On the right, the line was breaking though, but Evan was able to use the confusion to pull some of his own men off and move them over to help stem to breakout. At that time as well, the helicopters came roaring back, firing rockets into the zombie ocean. While not really effective at killing the undead, it did cause shockwaves that disrupted their movement. It was also a huge morale boost. The men and women cheered loudly as undead body parts rained from the sky, and managed to hold the line on the right side.
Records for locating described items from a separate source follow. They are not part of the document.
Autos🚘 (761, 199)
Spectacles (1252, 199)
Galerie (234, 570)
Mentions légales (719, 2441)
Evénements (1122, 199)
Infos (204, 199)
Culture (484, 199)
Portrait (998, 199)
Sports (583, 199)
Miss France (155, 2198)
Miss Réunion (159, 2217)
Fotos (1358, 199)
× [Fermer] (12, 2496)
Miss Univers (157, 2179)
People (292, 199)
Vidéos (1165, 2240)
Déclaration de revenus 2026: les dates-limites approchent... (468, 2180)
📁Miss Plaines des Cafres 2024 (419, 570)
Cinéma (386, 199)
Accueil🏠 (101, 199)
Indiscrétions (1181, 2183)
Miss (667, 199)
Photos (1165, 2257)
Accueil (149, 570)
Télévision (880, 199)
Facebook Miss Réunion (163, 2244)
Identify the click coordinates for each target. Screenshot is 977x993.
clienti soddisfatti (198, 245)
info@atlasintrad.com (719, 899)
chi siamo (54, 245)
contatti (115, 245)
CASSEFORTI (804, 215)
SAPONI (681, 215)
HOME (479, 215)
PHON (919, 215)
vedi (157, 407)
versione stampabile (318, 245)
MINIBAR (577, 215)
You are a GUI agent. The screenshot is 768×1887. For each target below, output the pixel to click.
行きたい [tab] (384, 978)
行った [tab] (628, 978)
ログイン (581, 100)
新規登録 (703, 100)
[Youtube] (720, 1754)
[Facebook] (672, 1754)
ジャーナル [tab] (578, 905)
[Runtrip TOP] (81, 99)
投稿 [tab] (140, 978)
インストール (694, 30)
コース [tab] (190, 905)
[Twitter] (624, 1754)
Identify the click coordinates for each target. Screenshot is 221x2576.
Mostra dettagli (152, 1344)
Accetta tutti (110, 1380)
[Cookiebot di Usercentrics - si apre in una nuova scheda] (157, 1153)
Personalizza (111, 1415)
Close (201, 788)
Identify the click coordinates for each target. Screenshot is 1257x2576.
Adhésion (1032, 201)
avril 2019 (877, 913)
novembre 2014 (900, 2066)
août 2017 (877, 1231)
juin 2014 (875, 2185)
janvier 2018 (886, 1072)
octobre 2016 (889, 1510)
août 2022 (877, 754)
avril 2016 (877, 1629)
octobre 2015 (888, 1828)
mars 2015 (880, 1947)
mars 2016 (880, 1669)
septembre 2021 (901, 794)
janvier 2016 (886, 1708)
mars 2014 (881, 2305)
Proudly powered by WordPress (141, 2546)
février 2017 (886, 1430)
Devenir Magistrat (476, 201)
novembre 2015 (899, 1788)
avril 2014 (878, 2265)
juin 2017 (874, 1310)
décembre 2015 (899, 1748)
I talked to Chris about what he saw there, early today. The kid really has grown up a lot in just a few months. Losing your sister and having a rifle put into your hands will do that. But what he told me about the battle was that, at the moment he was going to fire that first shot, he hesitated for a moment. He had no problem killing a zombie. Nearly everyone we knew had gotten over that. But there he was, staring down the scope of his rifle, looking at a living, breathing, human being. “I hit him right in the head, too,” he described. He knew it had to be done. It was clear they were an enemy, but he hadn’t liked doing it. I was happy to hear that. When you started to have no remorse killing a live human, then I’d have to worry.

Back at the battle, the unit leaders quickly convened and after more reports came in that the flow of zombies down the interstates was just too much, they ordered a retreat. The helicopters would continue to rain down their fire in order to put holes in the zombie lines and allow the hunter groups to pull back, get in their trucks and drive south on the interstate and get out of that predicament. It’s possible they might have been able to hold their own, but there were too many new elements to the battle that they needed to regroup and understand what they were facing.